***** Given data *****

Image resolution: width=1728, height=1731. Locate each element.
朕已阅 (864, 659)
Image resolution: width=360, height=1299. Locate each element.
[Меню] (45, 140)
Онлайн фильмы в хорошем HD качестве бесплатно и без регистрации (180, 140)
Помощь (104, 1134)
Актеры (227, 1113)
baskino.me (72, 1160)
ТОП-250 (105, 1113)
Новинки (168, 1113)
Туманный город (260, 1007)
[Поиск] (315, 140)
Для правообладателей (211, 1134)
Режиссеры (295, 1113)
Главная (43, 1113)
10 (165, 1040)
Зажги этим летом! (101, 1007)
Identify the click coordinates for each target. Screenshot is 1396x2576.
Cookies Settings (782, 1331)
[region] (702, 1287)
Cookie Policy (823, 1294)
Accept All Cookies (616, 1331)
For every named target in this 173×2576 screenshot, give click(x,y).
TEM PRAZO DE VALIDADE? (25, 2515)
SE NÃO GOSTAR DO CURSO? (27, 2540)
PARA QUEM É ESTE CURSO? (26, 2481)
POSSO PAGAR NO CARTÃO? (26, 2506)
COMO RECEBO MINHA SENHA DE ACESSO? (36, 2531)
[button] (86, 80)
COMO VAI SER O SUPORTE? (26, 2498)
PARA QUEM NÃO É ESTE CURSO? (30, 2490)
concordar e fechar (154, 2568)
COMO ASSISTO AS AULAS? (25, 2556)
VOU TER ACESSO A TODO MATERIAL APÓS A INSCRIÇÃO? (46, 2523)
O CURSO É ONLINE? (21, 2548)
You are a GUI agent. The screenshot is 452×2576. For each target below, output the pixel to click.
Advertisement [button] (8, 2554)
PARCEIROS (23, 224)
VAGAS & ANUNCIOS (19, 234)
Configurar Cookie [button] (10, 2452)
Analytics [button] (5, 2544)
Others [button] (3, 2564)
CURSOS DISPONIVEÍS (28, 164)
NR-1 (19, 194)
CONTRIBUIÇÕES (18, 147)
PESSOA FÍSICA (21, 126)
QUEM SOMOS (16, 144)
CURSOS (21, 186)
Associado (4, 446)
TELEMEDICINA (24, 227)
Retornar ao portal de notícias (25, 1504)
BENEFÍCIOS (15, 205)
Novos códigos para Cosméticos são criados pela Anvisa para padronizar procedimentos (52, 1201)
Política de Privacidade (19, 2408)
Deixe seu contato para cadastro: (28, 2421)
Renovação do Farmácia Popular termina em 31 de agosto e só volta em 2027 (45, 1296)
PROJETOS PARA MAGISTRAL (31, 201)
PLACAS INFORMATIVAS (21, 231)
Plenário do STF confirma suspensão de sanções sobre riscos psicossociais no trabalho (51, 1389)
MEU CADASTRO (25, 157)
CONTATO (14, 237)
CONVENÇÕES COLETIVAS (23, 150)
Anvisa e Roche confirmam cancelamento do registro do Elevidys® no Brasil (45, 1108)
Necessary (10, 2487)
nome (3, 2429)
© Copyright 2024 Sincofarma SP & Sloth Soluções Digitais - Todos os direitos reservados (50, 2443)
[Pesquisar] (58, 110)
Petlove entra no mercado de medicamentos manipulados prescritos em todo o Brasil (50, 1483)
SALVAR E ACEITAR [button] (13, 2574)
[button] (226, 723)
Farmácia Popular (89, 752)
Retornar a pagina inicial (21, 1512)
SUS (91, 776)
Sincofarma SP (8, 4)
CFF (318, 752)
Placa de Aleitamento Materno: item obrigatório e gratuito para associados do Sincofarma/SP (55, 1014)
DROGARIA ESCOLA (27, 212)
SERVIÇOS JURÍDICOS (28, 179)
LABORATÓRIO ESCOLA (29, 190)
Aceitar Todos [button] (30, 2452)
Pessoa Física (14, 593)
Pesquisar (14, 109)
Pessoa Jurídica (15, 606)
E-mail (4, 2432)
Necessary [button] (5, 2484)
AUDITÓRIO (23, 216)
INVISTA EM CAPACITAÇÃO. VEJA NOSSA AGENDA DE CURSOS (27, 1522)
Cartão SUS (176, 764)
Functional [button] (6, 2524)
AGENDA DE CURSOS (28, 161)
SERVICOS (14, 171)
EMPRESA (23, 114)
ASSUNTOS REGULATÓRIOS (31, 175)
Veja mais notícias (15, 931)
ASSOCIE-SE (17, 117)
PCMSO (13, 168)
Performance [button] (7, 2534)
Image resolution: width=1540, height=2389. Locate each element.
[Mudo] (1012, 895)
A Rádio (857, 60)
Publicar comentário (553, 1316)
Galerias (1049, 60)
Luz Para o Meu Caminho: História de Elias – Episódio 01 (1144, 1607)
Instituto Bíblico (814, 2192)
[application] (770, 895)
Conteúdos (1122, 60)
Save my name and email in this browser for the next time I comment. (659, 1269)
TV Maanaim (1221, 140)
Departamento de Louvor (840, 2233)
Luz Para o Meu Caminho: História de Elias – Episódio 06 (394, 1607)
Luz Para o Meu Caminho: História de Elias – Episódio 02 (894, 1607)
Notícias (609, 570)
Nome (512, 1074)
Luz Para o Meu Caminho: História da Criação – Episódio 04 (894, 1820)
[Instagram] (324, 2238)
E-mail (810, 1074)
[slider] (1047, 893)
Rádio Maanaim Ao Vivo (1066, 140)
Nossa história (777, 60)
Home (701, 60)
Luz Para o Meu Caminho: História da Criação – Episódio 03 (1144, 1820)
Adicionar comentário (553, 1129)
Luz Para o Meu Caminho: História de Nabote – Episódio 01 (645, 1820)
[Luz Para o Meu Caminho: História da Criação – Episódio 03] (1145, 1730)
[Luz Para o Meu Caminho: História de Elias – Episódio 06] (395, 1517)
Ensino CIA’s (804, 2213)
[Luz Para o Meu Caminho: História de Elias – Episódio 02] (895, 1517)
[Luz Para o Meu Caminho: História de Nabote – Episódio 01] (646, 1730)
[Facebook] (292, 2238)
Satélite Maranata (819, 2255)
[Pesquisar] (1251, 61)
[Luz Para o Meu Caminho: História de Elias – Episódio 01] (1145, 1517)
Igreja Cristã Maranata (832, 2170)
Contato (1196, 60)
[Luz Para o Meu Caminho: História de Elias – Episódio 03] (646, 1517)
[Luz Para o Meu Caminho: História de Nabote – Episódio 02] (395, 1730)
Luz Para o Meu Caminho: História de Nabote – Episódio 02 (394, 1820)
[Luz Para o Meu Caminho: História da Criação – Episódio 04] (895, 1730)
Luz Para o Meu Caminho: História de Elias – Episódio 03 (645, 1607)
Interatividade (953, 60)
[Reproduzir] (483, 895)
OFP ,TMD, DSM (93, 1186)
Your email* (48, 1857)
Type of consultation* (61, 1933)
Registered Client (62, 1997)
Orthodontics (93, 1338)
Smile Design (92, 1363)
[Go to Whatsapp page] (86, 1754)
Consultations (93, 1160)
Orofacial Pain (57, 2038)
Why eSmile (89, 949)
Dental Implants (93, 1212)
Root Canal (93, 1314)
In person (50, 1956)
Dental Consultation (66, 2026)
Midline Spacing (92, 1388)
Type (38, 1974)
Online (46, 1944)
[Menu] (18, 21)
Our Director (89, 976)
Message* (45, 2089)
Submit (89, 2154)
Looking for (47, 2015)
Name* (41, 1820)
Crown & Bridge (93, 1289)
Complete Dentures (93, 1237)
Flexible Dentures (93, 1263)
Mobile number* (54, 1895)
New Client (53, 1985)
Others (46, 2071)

*****

Try it → From the first line of the records above down to the line containing "nome (3, 2429)", repeat each line exactly as written. Include both of those lines and add nothing.

Task result →
Image resolution: width=1728, height=1731. Locate each element.
朕已阅 (864, 659)
Image resolution: width=360, height=1299. Locate each element.
[Меню] (45, 140)
Онлайн фильмы в хорошем HD качестве бесплатно и без регистрации (180, 140)
Помощь (104, 1134)
Актеры (227, 1113)
baskino.me (72, 1160)
ТОП-250 (105, 1113)
Новинки (168, 1113)
Туманный город (260, 1007)
[Поиск] (315, 140)
Для правообладателей (211, 1134)
Режиссеры (295, 1113)
Главная (43, 1113)
10 (165, 1040)
Зажги этим летом! (101, 1007)
Identify the click coordinates for each target. Screenshot is 1396x2576.
Cookies Settings (782, 1331)
[region] (702, 1287)
Cookie Policy (823, 1294)
Accept All Cookies (616, 1331)
For every named target in this 173×2576 screenshot, give click(x,y).
TEM PRAZO DE VALIDADE? (25, 2515)
SE NÃO GOSTAR DO CURSO? (27, 2540)
PARA QUEM É ESTE CURSO? (26, 2481)
POSSO PAGAR NO CARTÃO? (26, 2506)
COMO RECEBO MINHA SENHA DE ACESSO? (36, 2531)
[button] (86, 80)
COMO VAI SER O SUPORTE? (26, 2498)
PARA QUEM NÃO É ESTE CURSO? (30, 2490)
concordar e fechar (154, 2568)
COMO ASSISTO AS AULAS? (25, 2556)
VOU TER ACESSO A TODO MATERIAL APÓS A INSCRIÇÃO? (46, 2523)
O CURSO É ONLINE? (21, 2548)
You are a GUI agent. The screenshot is 452×2576. For each target below, output the pixel to click.
Advertisement [button] (8, 2554)
PARCEIROS (23, 224)
VAGAS & ANUNCIOS (19, 234)
Configurar Cookie [button] (10, 2452)
Analytics [button] (5, 2544)
Others [button] (3, 2564)
CURSOS DISPONIVEÍS (28, 164)
NR-1 (19, 194)
CONTRIBUIÇÕES (18, 147)
PESSOA FÍSICA (21, 126)
QUEM SOMOS (16, 144)
CURSOS (21, 186)
Associado (4, 446)
TELEMEDICINA (24, 227)
Retornar ao portal de notícias (25, 1504)
BENEFÍCIOS (15, 205)
Novos códigos para Cosméticos são criados pela Anvisa para padronizar procedimentos (52, 1201)
Política de Privacidade (19, 2408)
Deixe seu contato para cadastro: (28, 2421)
Renovação do Farmácia Popular termina em 31 de agosto e só volta em 2027 (45, 1296)
PROJETOS PARA MAGISTRAL (31, 201)
PLACAS INFORMATIVAS (21, 231)
Plenário do STF confirma suspensão de sanções sobre riscos psicossociais no trabalho (51, 1389)
MEU CADASTRO (25, 157)
CONTATO (14, 237)
CONVENÇÕES COLETIVAS (23, 150)
Anvisa e Roche confirmam cancelamento do registro do Elevidys® no Brasil (45, 1108)
Necessary (10, 2487)
nome (3, 2429)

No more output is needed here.